Records drawn from a dataset:

——

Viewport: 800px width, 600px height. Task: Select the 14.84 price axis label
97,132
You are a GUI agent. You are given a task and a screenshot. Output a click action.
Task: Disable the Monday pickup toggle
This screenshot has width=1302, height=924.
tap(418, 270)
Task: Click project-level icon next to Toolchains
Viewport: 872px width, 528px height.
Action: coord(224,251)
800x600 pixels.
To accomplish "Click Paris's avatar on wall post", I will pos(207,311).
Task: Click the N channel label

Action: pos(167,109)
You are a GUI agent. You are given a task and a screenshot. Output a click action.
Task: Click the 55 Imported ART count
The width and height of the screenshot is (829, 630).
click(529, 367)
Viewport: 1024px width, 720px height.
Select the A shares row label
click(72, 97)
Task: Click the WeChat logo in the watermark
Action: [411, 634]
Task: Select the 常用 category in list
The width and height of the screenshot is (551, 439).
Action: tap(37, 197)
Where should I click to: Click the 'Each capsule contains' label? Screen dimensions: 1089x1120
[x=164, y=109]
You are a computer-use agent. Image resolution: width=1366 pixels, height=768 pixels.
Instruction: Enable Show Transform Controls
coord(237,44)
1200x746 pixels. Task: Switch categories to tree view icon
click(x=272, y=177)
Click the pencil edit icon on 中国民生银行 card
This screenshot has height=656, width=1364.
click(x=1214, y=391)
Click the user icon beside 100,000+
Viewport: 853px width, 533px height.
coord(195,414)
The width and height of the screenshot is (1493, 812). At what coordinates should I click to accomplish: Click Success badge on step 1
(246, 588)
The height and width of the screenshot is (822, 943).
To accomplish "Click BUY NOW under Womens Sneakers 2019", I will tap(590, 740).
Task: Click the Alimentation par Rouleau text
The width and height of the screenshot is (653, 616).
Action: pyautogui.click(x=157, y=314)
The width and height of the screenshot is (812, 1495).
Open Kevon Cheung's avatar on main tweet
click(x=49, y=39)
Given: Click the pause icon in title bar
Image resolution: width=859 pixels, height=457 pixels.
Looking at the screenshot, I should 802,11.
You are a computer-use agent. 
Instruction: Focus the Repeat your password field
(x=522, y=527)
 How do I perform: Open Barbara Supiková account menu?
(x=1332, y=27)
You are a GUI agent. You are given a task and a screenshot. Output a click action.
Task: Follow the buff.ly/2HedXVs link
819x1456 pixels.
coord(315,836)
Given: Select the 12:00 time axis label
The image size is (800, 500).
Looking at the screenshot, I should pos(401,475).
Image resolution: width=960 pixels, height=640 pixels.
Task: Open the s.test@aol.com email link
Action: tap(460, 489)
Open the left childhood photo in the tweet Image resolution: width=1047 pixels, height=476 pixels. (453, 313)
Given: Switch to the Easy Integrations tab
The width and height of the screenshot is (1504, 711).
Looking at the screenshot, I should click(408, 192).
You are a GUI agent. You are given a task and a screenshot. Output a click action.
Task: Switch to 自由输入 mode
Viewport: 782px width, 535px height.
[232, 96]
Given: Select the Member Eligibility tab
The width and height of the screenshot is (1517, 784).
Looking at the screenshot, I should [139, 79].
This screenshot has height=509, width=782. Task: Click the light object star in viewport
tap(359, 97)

——

◆ **About this exercise**:
Using the entries above, please restate each one word for word.

◆ **Exercise response**:
Viewport: 800px width, 600px height. Task: Select the 14.84 price axis label
97,132
You are a GUI agent. You are given a task and a screenshot. Output a click action.
Task: Disable the Monday pickup toggle
This screenshot has width=1302, height=924.
tap(418, 270)
Task: Click project-level icon next to Toolchains
Viewport: 872px width, 528px height.
Action: coord(224,251)
800x600 pixels.
To accomplish "Click Paris's avatar on wall post", I will pos(207,311).
Task: Click the N channel label

Action: pos(167,109)
You are a GUI agent. You are given a task and a screenshot. Output a click action.
Task: Click the 55 Imported ART count
The width and height of the screenshot is (829, 630).
click(529, 367)
Viewport: 1024px width, 720px height.
Select the A shares row label
click(72, 97)
Task: Click the WeChat logo in the watermark
Action: [411, 634]
Task: Select the 常用 category in list
The width and height of the screenshot is (551, 439).
Action: tap(37, 197)
Where should I click to: Click the 'Each capsule contains' label? Screen dimensions: 1089x1120
[x=164, y=109]
You are a computer-use agent. Image resolution: width=1366 pixels, height=768 pixels.
Instruction: Enable Show Transform Controls
coord(237,44)
1200x746 pixels. Task: Switch categories to tree view icon
click(x=272, y=177)
Click the pencil edit icon on 中国民生银行 card
This screenshot has height=656, width=1364.
click(x=1214, y=391)
Click the user icon beside 100,000+
Viewport: 853px width, 533px height.
coord(195,414)
The width and height of the screenshot is (1493, 812). At what coordinates should I click to accomplish: Click Success badge on step 1
(246, 588)
The height and width of the screenshot is (822, 943).
To accomplish "Click BUY NOW under Womens Sneakers 2019", I will tap(590, 740).
Task: Click the Alimentation par Rouleau text
The width and height of the screenshot is (653, 616).
Action: pyautogui.click(x=157, y=314)
The width and height of the screenshot is (812, 1495).
Open Kevon Cheung's avatar on main tweet
click(x=49, y=39)
Given: Click the pause icon in title bar
Image resolution: width=859 pixels, height=457 pixels.
Looking at the screenshot, I should 802,11.
You are a computer-use agent. 
Instruction: Focus the Repeat your password field
(x=522, y=527)
 How do I perform: Open Barbara Supiková account menu?
(x=1332, y=27)
You are a GUI agent. You are given a task and a screenshot. Output a click action.
Task: Follow the buff.ly/2HedXVs link
819x1456 pixels.
coord(315,836)
Given: Select the 12:00 time axis label
The image size is (800, 500).
Looking at the screenshot, I should pos(401,475).
Image resolution: width=960 pixels, height=640 pixels.
Task: Open the s.test@aol.com email link
Action: tap(460, 489)
Open the left childhood photo in the tweet Image resolution: width=1047 pixels, height=476 pixels. (453, 313)
Given: Switch to the Easy Integrations tab
The width and height of the screenshot is (1504, 711).
Looking at the screenshot, I should click(408, 192).
You are a GUI agent. You are given a task and a screenshot. Output a click action.
Task: Switch to 自由输入 mode
Viewport: 782px width, 535px height.
[232, 96]
Given: Select the Member Eligibility tab
The width and height of the screenshot is (1517, 784).
Looking at the screenshot, I should [139, 79].
This screenshot has height=509, width=782. Task: Click the light object star in viewport
tap(359, 97)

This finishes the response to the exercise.